The most characteristic presentation of PCNSL is progressive focal symptoms, followed by nonspecific mental status or personality change and cognitive function decline. Immunocompetent patients have no clear risk factors for developing PCNSL and it is slightly more common in men. Patients with AIDS developing PCNSL generally have CD4+ counts less than 30/mm3.

PCNSL is generally an aggressive disease with a median survival of only a few months after resection alone and as long as 30 months with high-dose methotrexate-based chemotherapy.

PCNSL can present as a discrete or multifocal lesion; immunocompetent patients are more likely to have a solitary lesion. The majority of lesions are supratentorial, in the cerebral hemispheres. PCNSL are typically located in the periventricular white matter. The densely packed lymphoma cells and their high nuclear-cytoplasmic ratio account for the hyperdense appearance of PCNSL on CT, the isointensity/hypointensity relative to gray matter on T2 and the restriction of diffusion as seen in DWI/ADC images. These features help in distinguishing PCNSL from most brain tumors. Most lesions enhance after administration of contrast material and in the majority of cases the pattern of enhancement is homogenous.

Gallium-67 citrate scans have been used to evaluate neoplastic and inflammatory (including infectious) diseases. There are four imaging peaks used: 93,184,296, and 388 keV. The usual dosage used is 4-6mCi (148-222 MBq), however slightly higher doses (8-10mCi) may be used for better images. Imaging in the evaluation of neoplasms is performed 48 hours after administration of the radiotracer. The mechanism of neoplastic Gallium uptake may be mediated by transferrin proteins which form complexes with the radiotracer and are taken up by the malignant cells.

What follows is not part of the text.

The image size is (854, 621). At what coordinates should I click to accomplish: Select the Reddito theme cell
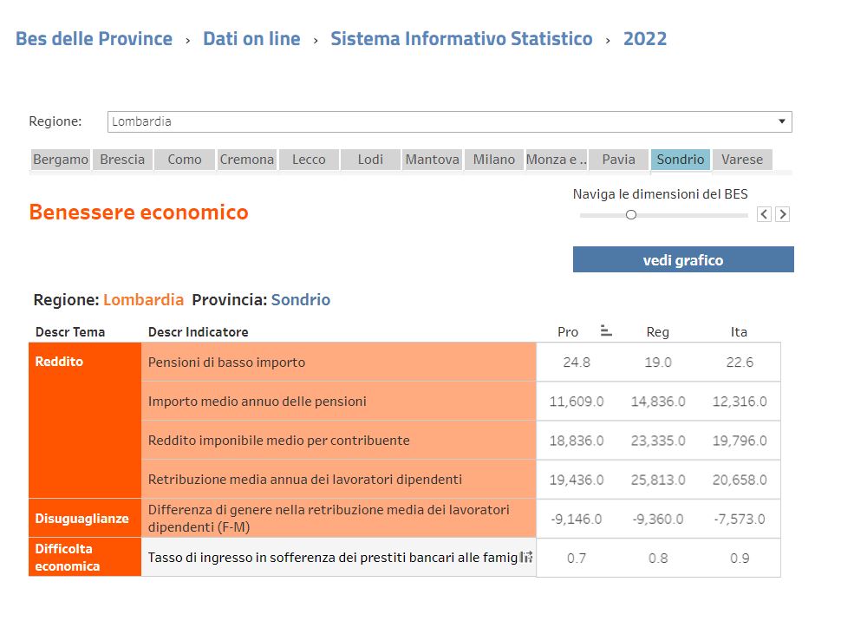[85, 420]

Gallium scans can be recognized by their “coarse” images. There is normal physiological uptake seen in the nasopharynx, bowel, liver, lacrimal glands, and the skeleton. Gallium-avid tumors include lymphoma, hepatocellular carcinoma, and lung cancer. The resolution of a Gallium scan is on the order of one centimeter. The sensitivity in detection of Hodgkin lymphoma is approximately 85-90%. However, with non-Hodgkin lymphoma, the sensitivity is based on the histological cell type and grade. Gallium scans may also be used in post-treatment lymphoma patients where a negative scan is evidence for successful treatment.